A very wise someone once told me that sometimes the turbulence that can accompany the teenage years can be nature's way of preparing us for when our children reach adulthood and are ready to move out on their own. If they were always as they were while growing up the separation would be that much harder (not that the separation isn't already difficult, nor that they are always wonderful while little!) So perhaps some of what you describe is "natural" behavior for someone in their teen years?

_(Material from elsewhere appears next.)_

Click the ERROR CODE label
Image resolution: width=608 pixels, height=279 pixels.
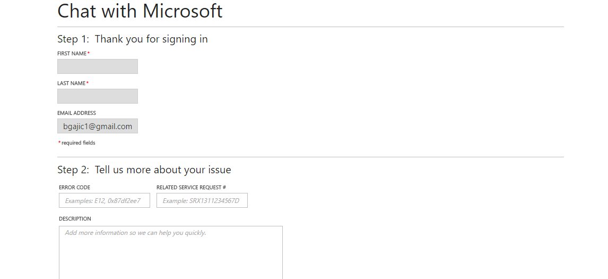pyautogui.click(x=74, y=187)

The fact that he brings up searching, particularly when upset, and then backs off of it when he has a cooler head leads me to think that he is interested in the search. Dickons is absolutely on target in saying that rejection / abandonment is a big issue that adoptees tend to deal with. You certainly don't want to force him to search in any event. At the end of the day it has to be his decision to make. I think you should be supportive of the idea for him to search, should he choose to do so, but between the fears of what he may or may not find, and the associated worries of offending you, it's likely to be a bumpy ride.

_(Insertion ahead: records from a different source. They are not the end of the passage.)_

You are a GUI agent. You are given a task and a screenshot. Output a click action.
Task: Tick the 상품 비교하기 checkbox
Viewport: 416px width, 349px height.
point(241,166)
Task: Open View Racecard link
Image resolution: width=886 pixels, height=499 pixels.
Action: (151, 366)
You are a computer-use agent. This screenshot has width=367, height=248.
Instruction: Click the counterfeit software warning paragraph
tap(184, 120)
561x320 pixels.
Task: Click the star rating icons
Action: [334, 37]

Side question: while I also agree with Dickons that counselling may be helpful, I wonder if it might also be helpful for him to surf the forums on sites like this himself and perhaps post how he's feeling and questions he has to other adoptees? Just a thought...
Best,
PADJ
Well, I'm not an adoptee but I'm going to offer a suggestion.
Many of the adoptees on this forum are adults adopted as infants. That's very different from being removed from a home, in foster care, then adopted. The issues and emotions involved are, well, just different.

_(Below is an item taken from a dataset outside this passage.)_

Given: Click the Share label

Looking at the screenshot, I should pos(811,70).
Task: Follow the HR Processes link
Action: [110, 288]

You might get more of a "oh, that's how I feel" kind of response at [url=http://www.fosterclub.com/forums/youth-message-board]Youth Message Board | FosterClub[/url] where kids that are or were in foster care post. You might also see if there are some older teen/adult adopted from foster care folks at your local foster/adoptive parent group that would talk to you.
my sugestion would be to let hi always know tht YOU are there for him, no matter what. finding/dealing with his family should be up to him, when hes ready, unless the person my abuse him, then YOU fight like hell for him..
sounds to me hes on the fence, so you should just be supportive, but if you legally adopted him, he is YOUR child, he may be looking for you to be the steady rock so he can get off that fence.moving is probably a good idea because distance will make it easier for him to adjust to you if his other people arent lurking in the shadows somewhere close..
theres always telephone,computers for him to keep touch, but he needs somebody stable.. that would be you.
your in a tough one here, and this is my opinion only, i dont really have any hands on info to give you, teens are tough. he may be looking for his place to 'land', he may want to live with them, but clearly theres a problem there so he cant. i think you need to be his rock, i also think moving is a good idea because that will make it easier for him to cut ties with them. he needs to cut ties with them at least for now, because hes too young to have to deal with so much stuff, moving away should let him clear his head, concentrate on himself. remember, you need to guide him to be a productive citizen here, so he doesnt wind up on drugs or in jail, so moving can give him that fresh start so he can find out who HE is inside..bottom line, people come and go, but he will be in his brain and body forever, so its real important he knows and likes who HE is..hope that makes sense? good luck, but he must learn who he is before he can become anybody.is he in counsling? may not hurt...
Perhaps he's afraid of being rejected yet again by someone who cares for him, so he acts out and says he wants to go back to his birth "family"?
If he hurts you first, he probably thinks he can avoid the pain of himself being ... yet again... hurt and abandoned.